What kinds of things does God correct? Some of them are found in this familiar passage . . .
Trust in the Lord with all your heart, and do not lean on your own understanding. In all your ways acknowledge him, and he will make straight your paths. Be not wise in your own eyes; fear the Lord, and turn away from evil. It will be healing to your flesh and refreshment to your bones. Honor the Lord with your wealth and with the firstfruits of all your produce; then your barns will be filled with plenty, and your vats will be bursting with wine. My son, do not despise the Lord’s discipline or be weary of his reproof, for the Lord reproves him whom he loves, as a father the son in whom he delights. (Proverbs 3:5–12)
God wants my faith in Him, not in me. He lets my ideas fail if that will help me trust Him more. He wants me to look to Him, and if I don’t, then my paths become difficult and I feel a need for His help. He wants me to not trust myself but respect Him and turn away from evil. When I do the opposite, evil is apt to overwhelm me to the point that I realize I cannot trust myself.
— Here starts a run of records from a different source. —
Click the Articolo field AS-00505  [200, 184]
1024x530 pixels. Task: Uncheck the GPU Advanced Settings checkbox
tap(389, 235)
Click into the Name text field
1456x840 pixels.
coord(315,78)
All of this is to bring healing and refreshment. When I honor God with all I possess, He gives me more. This shows me that trust and obedience is good for me as well. In my saner moments, I wonder why I choose sin or want to trust myself instead of Him. His kindness surely does lead me to repentance (Romans 2:4), far greater than my actions worked in that late-for-supper thing to change my ex-husbands bad habit.
For God, this is a loving and consistent response to our waywardness. As His people, we are not so consistent. For instance, Paul and Barnabas had a dispute over a co-worker named John Mark. He had withdrawn from their ministry team and for that reason Paul didn’t want him with them. Barnabas was more forgiving, “and there arose a sharp disagreement, so that they separated from each other. Barnabas took Mark with him and sailed away to Cyprus, but Paul chose Silas and departed . . .” (Acts 15:36–41). Later, Paul changed his mind. When he wrote to Timothy near the end of his days on earth, he said, “Get Mark and bring him with you, for he is very useful to me for ministry.” (2 Timothy 4:9–11)
I am not as good about wanting the best for me or others as God is, but He never gives up. His rod and staff no longer seem like punishment as much as they once did. Instead, His correction is becoming a comfort to me, just as He intends for all His wayward sheep.